(Bloomberg) — Debt for health-care projects is beating all areas of the $3.7 trillion municipal market.
Muni bond investors seem to be betting on the possibility that the Patient Protection and Affordable Care Act (PPACA) will reduce the number of non-paying patients.
The managers of the S&P Dow Jones Indices track eight types of revenue bonds.
Health-care securities, including securities issued by nursing home companies, have earned 6.4 percent this year.
The bonds in the health-care segment did better than the bonds in any other segment that S&P Dow Jones tracks.
The average return was 5 percent.
Last year, the health-care segment and the entire market fell 2.6 percent.
With municipal interest rates at 11-month lows and defaults in decline, investors have more appetite for the lower-rated obligations that hospitals typically issue.
Investors also are hoping the PPACA coverage expansion provisions will reduce the number of uninsured patients hospitals have to treat.

+===+

Work request 1: How many types of revenue bonds do the managers of the S&P Dow Jones Indices track, according to the article on health-care bonds?
Work request 2: Summarize the article on health-care bonds in two sentences.
Work request 3: Copy the passage of the article on health-care bonds word for word, starting at "(Bloomberg) — Debt" and ending at "was 5 percent.".

Data shown:

+===+

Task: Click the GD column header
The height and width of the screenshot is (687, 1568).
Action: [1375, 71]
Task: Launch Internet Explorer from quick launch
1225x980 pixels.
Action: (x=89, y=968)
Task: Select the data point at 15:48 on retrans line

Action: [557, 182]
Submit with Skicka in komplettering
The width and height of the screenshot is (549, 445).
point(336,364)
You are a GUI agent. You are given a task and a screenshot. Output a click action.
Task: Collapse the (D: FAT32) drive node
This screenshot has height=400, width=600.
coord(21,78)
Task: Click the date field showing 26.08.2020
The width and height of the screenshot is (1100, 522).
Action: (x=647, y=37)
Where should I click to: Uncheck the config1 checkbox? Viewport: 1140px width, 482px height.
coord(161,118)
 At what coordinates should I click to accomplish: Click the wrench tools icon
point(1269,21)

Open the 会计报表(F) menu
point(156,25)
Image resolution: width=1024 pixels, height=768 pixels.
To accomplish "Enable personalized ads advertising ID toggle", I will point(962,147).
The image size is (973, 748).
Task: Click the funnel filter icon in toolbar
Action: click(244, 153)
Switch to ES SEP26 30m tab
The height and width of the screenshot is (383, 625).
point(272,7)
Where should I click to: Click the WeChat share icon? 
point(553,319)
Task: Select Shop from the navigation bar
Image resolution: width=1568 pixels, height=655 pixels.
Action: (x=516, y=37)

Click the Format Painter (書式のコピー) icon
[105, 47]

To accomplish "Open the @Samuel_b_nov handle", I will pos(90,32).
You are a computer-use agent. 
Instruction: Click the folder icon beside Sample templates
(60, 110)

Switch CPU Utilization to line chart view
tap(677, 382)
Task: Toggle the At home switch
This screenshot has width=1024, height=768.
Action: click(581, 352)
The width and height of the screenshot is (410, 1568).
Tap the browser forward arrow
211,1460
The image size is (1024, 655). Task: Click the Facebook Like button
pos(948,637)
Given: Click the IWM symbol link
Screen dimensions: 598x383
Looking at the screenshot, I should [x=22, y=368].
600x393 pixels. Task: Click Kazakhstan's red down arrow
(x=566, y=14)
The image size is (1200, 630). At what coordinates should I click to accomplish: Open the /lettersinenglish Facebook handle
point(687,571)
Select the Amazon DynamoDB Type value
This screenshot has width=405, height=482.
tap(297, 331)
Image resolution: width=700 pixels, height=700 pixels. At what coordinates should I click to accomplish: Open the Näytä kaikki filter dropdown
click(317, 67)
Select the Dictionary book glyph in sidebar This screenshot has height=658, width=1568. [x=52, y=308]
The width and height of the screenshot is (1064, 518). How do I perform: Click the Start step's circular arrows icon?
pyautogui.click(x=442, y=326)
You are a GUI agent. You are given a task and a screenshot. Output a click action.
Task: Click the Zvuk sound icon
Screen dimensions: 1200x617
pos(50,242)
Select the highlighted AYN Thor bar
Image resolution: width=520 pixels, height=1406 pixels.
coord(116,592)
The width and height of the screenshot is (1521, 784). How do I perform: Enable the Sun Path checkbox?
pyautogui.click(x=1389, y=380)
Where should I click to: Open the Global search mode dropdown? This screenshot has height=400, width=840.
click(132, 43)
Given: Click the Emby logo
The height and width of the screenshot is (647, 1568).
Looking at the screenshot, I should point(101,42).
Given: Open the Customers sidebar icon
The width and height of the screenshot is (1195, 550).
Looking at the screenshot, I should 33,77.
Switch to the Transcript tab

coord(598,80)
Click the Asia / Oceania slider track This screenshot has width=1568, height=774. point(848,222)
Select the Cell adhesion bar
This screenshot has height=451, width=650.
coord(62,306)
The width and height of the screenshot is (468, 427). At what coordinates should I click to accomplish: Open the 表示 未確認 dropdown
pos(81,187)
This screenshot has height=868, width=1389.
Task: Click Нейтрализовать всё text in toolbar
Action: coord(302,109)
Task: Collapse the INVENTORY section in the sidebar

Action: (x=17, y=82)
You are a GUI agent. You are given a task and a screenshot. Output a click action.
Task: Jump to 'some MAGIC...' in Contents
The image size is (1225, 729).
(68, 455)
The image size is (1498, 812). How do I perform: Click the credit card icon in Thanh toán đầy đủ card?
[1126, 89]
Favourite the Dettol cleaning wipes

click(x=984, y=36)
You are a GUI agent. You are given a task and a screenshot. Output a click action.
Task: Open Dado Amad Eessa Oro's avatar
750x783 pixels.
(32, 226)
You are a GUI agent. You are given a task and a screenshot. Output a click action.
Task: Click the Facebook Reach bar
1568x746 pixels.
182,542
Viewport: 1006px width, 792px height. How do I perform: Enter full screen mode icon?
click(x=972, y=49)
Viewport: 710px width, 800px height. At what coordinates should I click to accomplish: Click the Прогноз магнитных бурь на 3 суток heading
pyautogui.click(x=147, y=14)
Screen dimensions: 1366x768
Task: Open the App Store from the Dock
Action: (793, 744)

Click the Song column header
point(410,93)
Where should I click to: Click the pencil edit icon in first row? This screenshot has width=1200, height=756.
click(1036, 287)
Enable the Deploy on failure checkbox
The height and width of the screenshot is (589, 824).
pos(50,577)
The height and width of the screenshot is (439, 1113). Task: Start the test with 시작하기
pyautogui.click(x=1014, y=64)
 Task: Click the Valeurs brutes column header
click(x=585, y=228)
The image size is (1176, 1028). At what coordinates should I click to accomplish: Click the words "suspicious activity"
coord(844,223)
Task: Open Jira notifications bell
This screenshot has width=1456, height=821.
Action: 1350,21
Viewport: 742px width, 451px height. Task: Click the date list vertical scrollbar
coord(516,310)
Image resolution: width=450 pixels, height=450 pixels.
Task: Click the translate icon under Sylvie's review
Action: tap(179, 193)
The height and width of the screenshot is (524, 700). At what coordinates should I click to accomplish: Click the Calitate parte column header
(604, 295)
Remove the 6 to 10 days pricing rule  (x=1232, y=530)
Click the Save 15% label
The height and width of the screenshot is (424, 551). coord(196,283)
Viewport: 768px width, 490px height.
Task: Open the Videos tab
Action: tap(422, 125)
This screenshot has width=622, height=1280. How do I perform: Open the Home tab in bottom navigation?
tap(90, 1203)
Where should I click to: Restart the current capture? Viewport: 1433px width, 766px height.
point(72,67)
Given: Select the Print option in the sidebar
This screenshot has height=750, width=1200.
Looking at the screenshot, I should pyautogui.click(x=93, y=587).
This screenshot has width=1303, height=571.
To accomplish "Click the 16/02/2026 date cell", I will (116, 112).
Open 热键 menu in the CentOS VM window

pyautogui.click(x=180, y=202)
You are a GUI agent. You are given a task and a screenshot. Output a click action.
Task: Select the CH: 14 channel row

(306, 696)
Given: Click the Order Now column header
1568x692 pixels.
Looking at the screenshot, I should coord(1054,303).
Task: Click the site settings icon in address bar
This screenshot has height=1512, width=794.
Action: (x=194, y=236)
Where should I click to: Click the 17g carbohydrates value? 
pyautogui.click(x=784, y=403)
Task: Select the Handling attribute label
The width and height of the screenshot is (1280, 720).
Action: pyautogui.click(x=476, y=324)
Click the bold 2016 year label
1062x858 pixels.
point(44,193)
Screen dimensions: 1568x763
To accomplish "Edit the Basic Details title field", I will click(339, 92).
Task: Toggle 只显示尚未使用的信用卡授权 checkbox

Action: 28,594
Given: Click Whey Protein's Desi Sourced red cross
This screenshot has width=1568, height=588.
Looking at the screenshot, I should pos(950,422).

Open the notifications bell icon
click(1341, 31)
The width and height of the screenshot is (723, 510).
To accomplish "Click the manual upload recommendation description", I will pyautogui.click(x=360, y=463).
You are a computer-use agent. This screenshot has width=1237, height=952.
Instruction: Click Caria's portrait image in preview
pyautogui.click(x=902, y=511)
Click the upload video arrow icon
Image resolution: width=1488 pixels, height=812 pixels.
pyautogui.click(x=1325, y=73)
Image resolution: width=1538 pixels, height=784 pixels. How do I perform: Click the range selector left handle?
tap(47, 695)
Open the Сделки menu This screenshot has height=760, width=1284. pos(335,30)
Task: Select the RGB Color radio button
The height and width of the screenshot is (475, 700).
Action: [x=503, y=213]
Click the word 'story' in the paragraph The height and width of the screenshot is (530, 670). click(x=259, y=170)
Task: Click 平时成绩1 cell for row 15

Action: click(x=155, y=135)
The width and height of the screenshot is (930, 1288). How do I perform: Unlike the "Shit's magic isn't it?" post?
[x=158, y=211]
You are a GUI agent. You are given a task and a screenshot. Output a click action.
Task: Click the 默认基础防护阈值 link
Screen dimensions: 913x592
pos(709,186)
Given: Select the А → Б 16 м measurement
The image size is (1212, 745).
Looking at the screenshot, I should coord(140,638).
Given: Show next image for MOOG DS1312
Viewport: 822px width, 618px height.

+===+

Written solution 1: Eight

Written solution 2: Health-care securities have earned 6.4 percent this year, beating every other segment S&P Dow Jones tracks and the 5 percent average return. With municipal interest rates low and defaults declining, investors are more willing to buy the lower-rated bonds hospitals typically issue, and they hope the PPACA's coverage expansion will reduce the number of uninsured patients hospitals must treat.

Written solution 3:
(Bloomberg) — Debt for health-care projects is beating all areas of the $3.7 trillion municipal market.
Muni bond investors seem to be betting on the possibility that the Patient Protection and Affordable Care Act (PPACA) will reduce the number of non-paying patients.
The managers of the S&P Dow Jones Indices track eight types of revenue bonds.
Health-care securities, including securities issued by nursing home companies, have earned 6.4 percent this year.
The bonds in the health-care segment did better than the bonds in any other segment that S&P Dow Jones tracks.
The average return was 5 percent.